Cyber ResilienceData Protection & Cyber RecoveryData CenterSecurity Transformation
Blog • • 4 minute read

Cyber Resilience - A Holistic Approach

A holistic approach to a cyber resilience program is essential, emphasizing both recovery and cybersecurity posture to minimize the impact and reduce the recovery scope after a cyber event.

Cyber resilience is a term that often comes with varied definitions. If you ask five different people, you might get four and a half different answers. Some argue that it focuses on cybersecurity hygiene, others claim it is merely about adhering to National Institute of Standards and Technology (NIST) controls, while some believe that companies should shift their focus away from prevention and detection to invest more in recovery strategies. These perspectives, however, are incomplete. A holistic approach to a cyber resilience program is essential, emphasizing both recovery and cybersecurity posture to minimize the impact and reduce the recovery scope after a cyber event. The program must be outcome-based rather than a technology quick fix. 

Here are some brief, but key elements that companies should focus on:

Build a cyber resilience program that spans the organization 

Cyber resilience is not just a technology issue; it is a team effort requiring executive sponsorship and buy-in across the business. Given the varying priorities within different departments, a central organizational goal and priority are crucial.

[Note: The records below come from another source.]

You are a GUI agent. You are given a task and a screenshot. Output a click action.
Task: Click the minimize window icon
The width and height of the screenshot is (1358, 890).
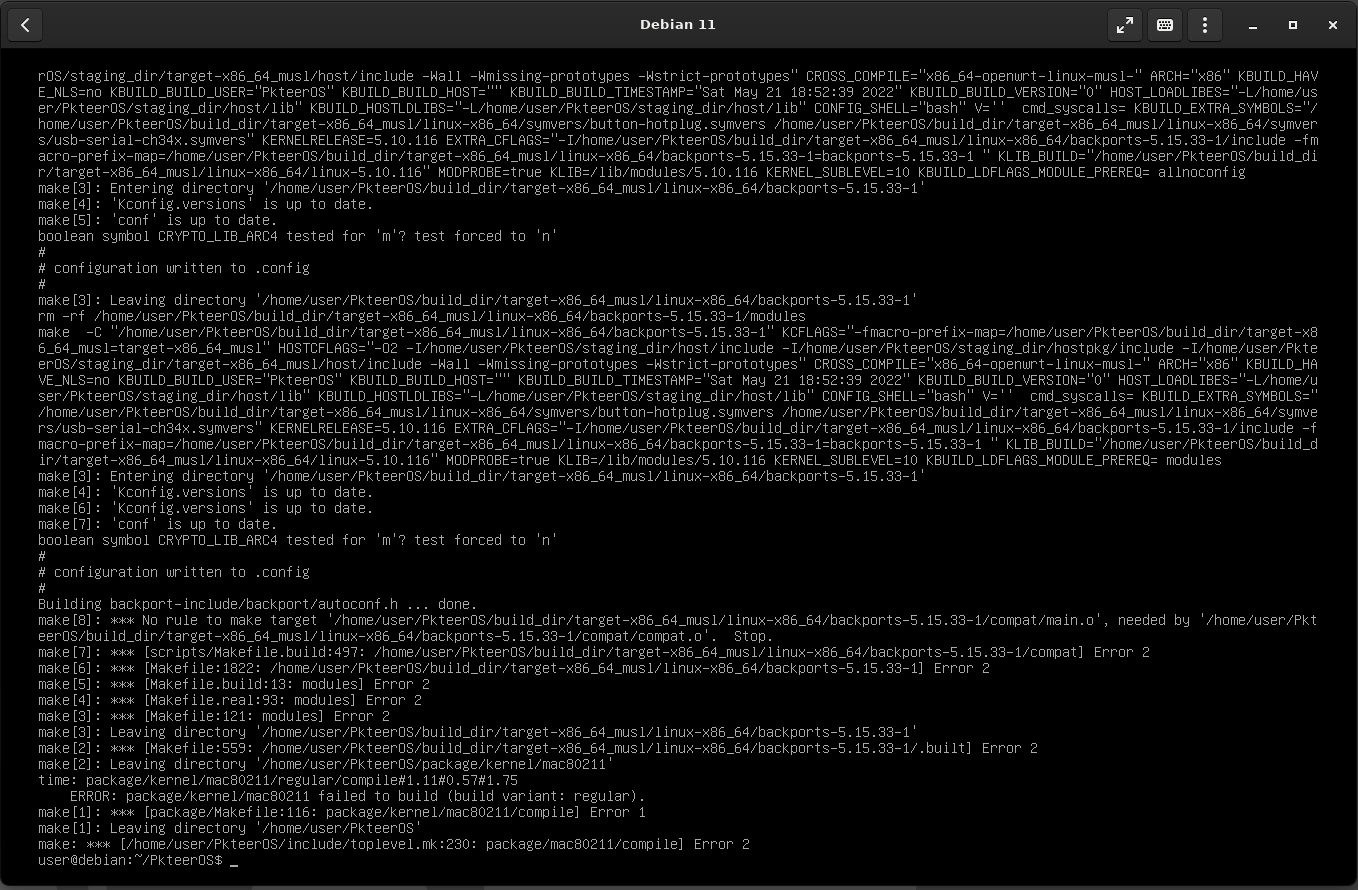click(x=1251, y=25)
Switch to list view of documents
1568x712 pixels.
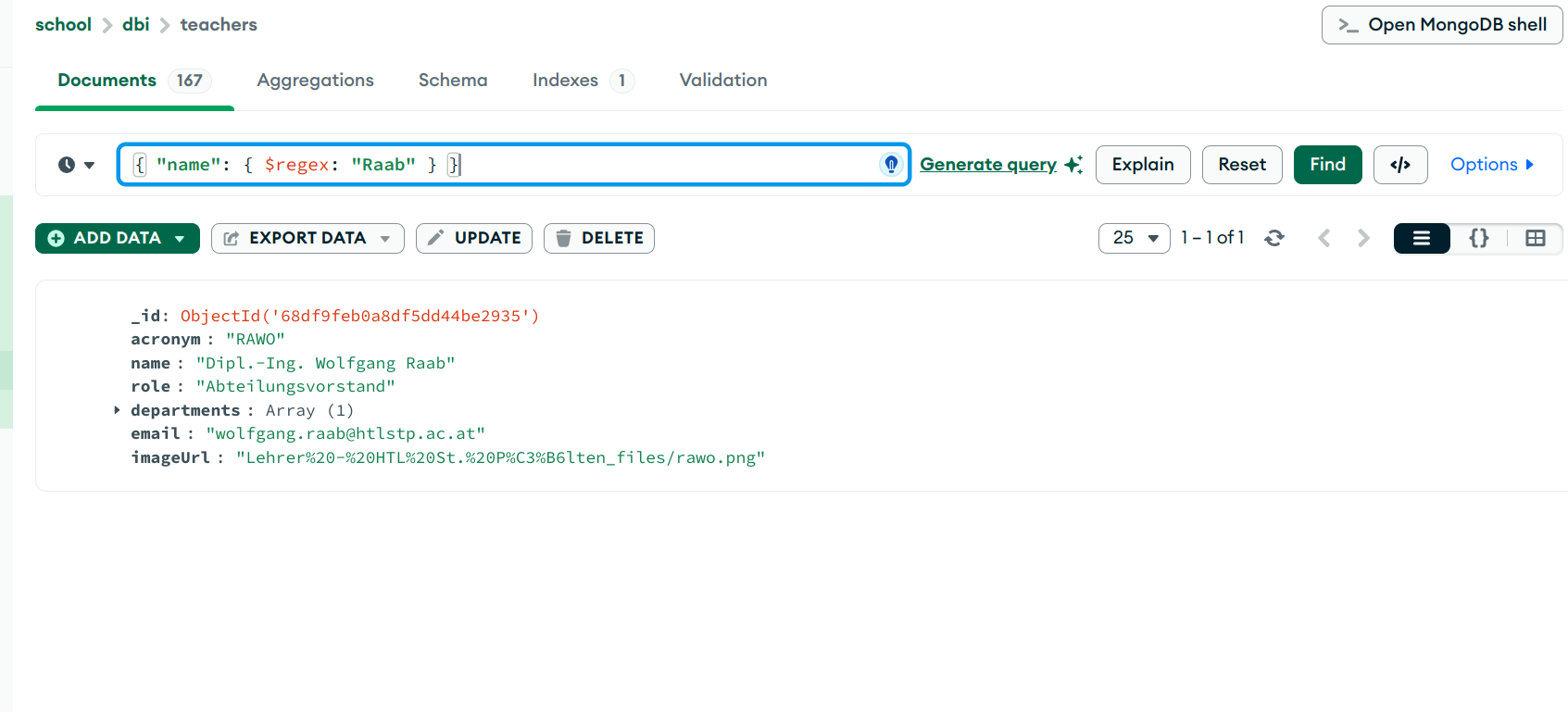click(x=1421, y=238)
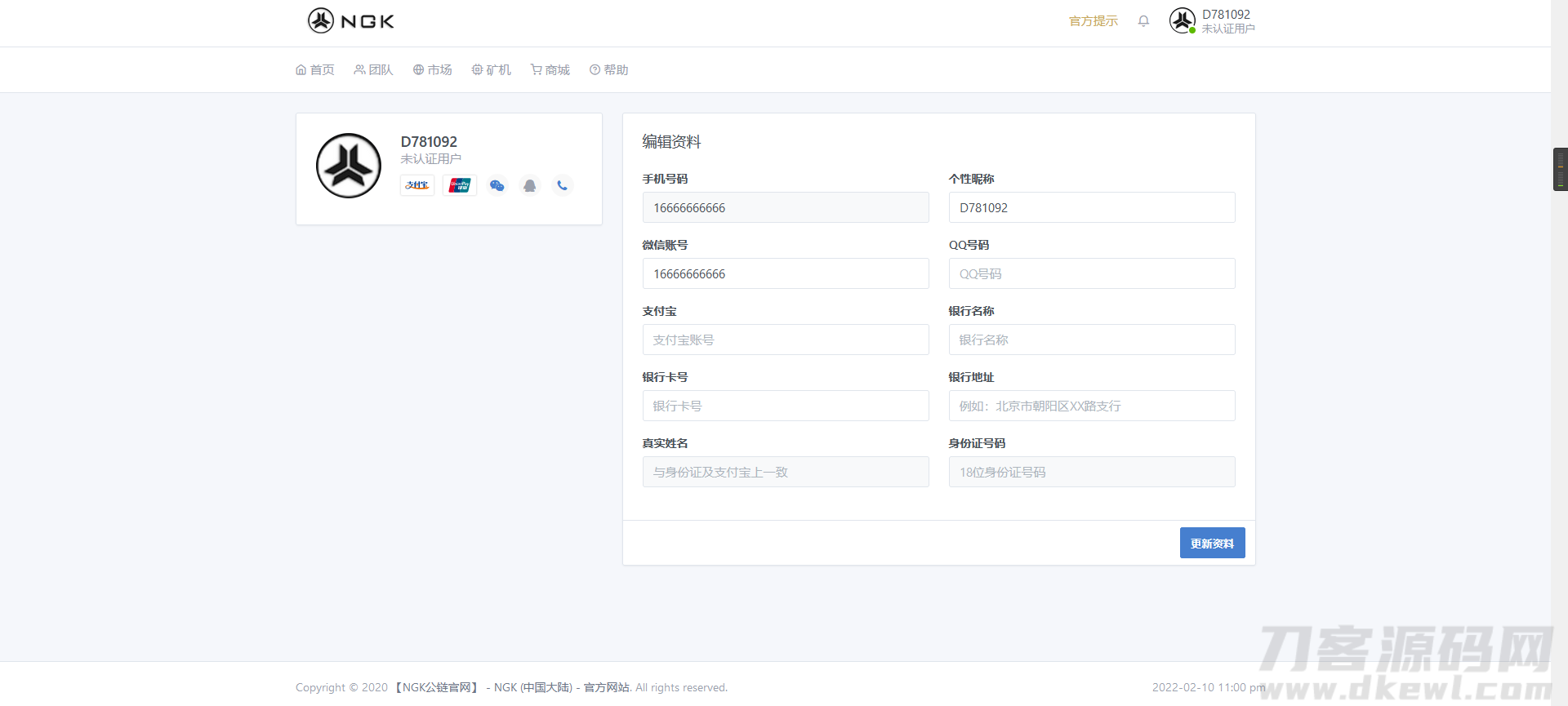Open user avatar menu at top right

point(1182,20)
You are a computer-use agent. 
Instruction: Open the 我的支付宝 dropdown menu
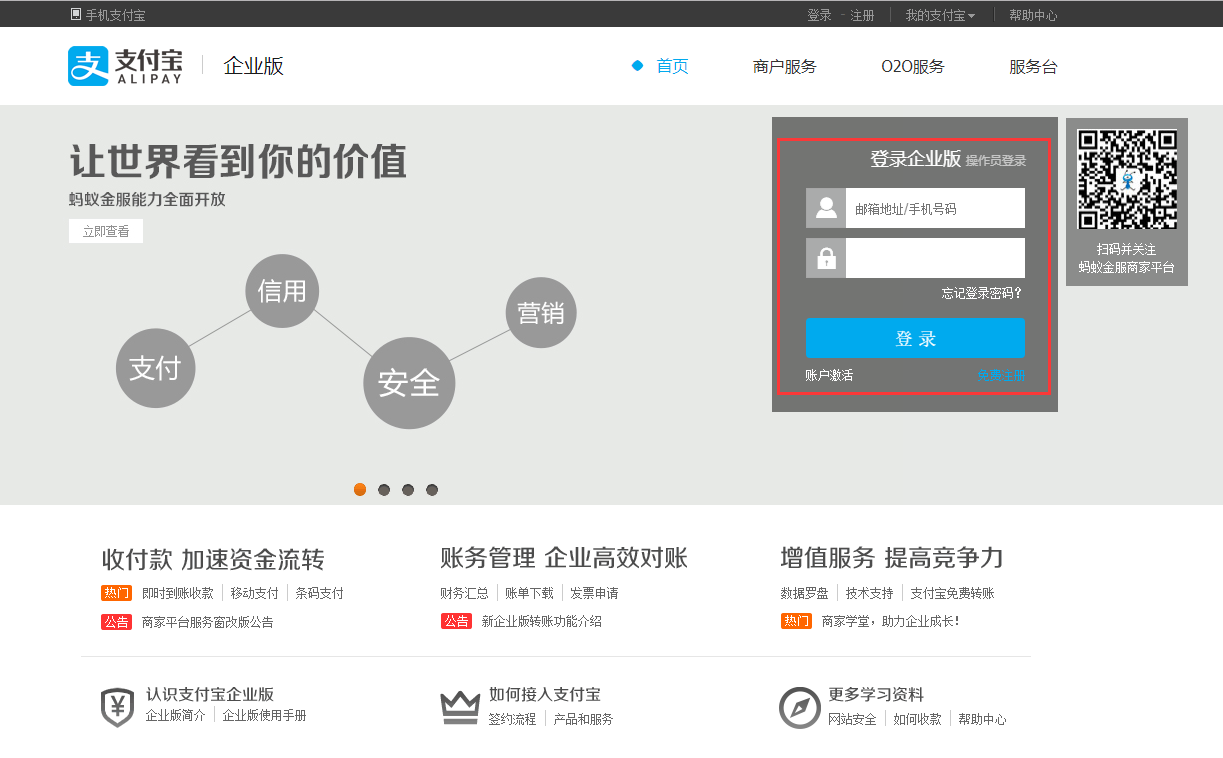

At the program level, it is essential to conduct both qualitative and quantitative risk analyses, including third-party assessments, business impact analyses, and the establishment of governance policies and cybersecurity requirements within third-party contracts. A business impact analysis should be performed regularly, either yearly or quarterly, depending on how dynamic your environment is. 

Your cyber resilience program should serve as the framework that provides outcomes and direction for the technology.

Maintain cybersecurity posture and hygiene with tools

A robust cybersecurity posture should include technologies to identify, prevent and mitigate attacks, as well as reduce the blast radius of impacted systems. Essential technologies include:

  • Endpoint Detection and Response (EDR) / Extended Detection and Response (XDR)
  • Security Information and Event Management (SIEM) and Security Orchestration, Automation and Response (SOAR)
  • Network segmentation (micro-segmentation if possible)
  • Data Loss Prevention (DLP)
  • Identity and Access Management (IAM) platforms and processes
  • Vulnerability and Patch Management
  • Data Classification
  • Data Protection

Many OEMs in these spaces integrate to provide more intelligent actions based on a holistic threat picture.

Additionally, you should perform application dependency mapping, preferably with a dedicated mapping platform, so your team always has an up-to-date picture of your applications and an understanding of their interdependencies. This knowledge is crucial for knowing which ancillary services need to be recovered alongside your critical tier 0 applications.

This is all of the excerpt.